**Available records:**
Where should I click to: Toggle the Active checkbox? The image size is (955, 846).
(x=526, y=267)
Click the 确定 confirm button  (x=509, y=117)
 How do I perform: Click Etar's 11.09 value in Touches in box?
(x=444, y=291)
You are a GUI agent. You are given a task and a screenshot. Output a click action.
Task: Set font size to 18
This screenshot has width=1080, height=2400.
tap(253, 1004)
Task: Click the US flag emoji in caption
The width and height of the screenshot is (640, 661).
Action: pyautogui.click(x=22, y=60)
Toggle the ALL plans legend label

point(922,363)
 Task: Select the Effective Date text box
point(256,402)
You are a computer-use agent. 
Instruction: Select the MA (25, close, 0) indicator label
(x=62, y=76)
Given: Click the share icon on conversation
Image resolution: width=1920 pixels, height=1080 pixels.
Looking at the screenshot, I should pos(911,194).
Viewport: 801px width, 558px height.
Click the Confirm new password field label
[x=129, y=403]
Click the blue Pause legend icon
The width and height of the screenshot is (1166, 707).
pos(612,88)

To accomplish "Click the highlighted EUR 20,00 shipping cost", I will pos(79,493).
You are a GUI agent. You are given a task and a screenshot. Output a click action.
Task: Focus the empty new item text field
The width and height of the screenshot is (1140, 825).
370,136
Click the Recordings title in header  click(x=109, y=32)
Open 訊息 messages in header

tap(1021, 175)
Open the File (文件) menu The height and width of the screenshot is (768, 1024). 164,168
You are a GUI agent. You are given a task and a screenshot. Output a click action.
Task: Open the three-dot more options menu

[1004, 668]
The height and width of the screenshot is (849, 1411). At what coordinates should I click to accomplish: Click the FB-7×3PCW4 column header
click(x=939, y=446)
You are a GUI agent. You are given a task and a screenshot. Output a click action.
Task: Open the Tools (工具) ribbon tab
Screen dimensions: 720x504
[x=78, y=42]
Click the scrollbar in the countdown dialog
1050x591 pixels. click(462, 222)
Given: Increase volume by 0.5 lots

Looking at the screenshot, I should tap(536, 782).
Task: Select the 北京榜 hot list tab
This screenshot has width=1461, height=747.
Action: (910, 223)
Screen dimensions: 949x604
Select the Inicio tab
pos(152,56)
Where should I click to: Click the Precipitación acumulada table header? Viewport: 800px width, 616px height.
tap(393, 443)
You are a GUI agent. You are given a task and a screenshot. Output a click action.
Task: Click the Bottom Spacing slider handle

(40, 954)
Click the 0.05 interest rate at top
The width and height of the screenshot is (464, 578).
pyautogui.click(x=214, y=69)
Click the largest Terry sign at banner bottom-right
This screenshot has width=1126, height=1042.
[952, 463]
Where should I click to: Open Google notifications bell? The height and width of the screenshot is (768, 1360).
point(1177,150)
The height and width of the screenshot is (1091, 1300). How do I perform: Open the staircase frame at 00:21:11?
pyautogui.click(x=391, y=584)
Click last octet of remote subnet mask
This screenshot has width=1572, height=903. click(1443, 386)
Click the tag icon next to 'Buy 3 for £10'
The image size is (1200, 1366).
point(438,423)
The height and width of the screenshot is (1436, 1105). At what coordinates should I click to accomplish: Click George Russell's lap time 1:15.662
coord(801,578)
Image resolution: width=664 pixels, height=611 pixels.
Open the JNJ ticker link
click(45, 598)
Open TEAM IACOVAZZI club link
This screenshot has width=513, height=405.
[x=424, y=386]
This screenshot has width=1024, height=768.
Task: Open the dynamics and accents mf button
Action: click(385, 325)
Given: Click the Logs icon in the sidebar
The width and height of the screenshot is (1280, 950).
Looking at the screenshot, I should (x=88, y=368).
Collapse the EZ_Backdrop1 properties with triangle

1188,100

**Problem requirements:**
For the listing above, print only the lines starting at the line containing "Toggle the ALL plans legend label" and ending at the line containing "Given: Click the share icon on conversation", exactly, both included.

**Solution for this exercise:**
Toggle the ALL plans legend label

point(922,363)
 Task: Select the Effective Date text box
point(256,402)
You are a computer-use agent. 
Instruction: Select the MA (25, close, 0) indicator label
(x=62, y=76)
Given: Click the share icon on conversation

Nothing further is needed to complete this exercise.